29681-44-5

544-92-3

106726-82-3

The general procedure for the synthesis of methyl 5-cyano-3-pyridinecarboxylate from methyl 5-bromonicotinate and cuprous cyanide was as follows: methyl 5-bromonicotinate (2.16 g, 10.0 mmol, 1.0 eq.) and cuprous(I) cyanide (1.79 g, 20.0 mmol, 2.0 eq.) were dissolved in anhydrous DMF (10 mL), and the reaction was carried out at reflux for 15 hours. Upon completion of the reaction, it was cooled to room temperature and the reaction mixture was filtered through a diatomaceous earth pad and rinsed with ethyl acetate (100 mL).
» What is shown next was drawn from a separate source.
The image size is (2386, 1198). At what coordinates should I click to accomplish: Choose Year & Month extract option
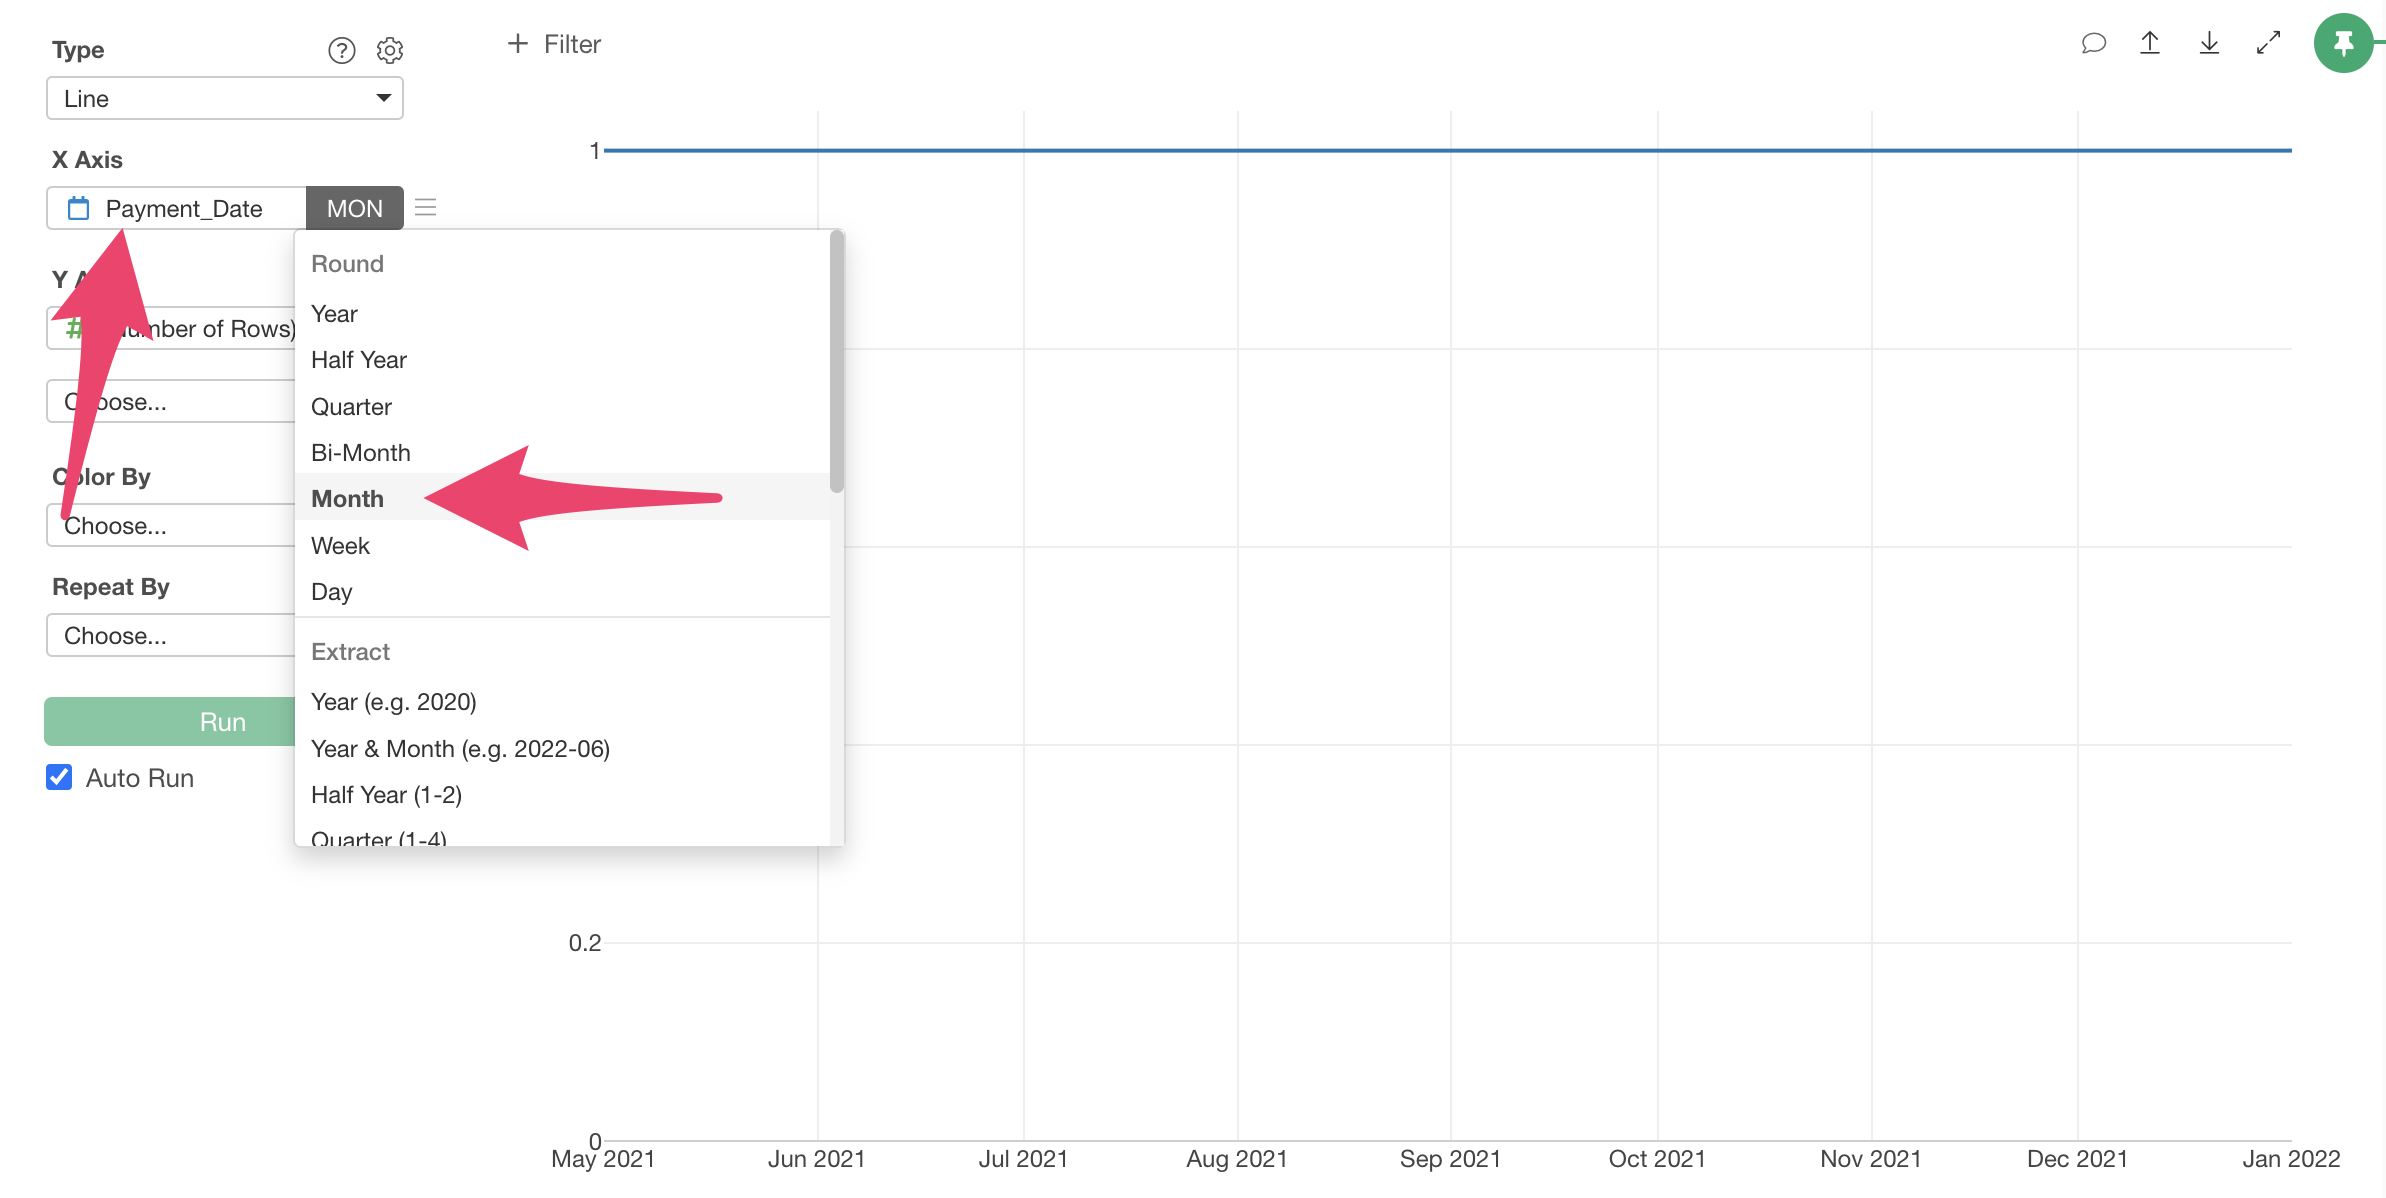coord(460,748)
Formation of a black precipitate was observed in the filtrate. Subsequently, the filtrate was washed with saturated saline (3 x 100 mL). The organic layer was dried with anhydrous sodium sulfate and concentrated by rotary evaporation at 40 °C to give 546 mg (33.7% yield) of light yellow solid product. The crude product was further purified by silica gel column chromatography (column size: 80 mm in diameter × 20 mm in height) with an eluent of 20-35% ethyl acetate/hexane mixture, resulting in 501 mg (30.9% yield) of methyl 5-cyano-3-pyridinecarboxylate as an off-white solid. Mass spectrometry result: m/e 163.07 ([M+H]+).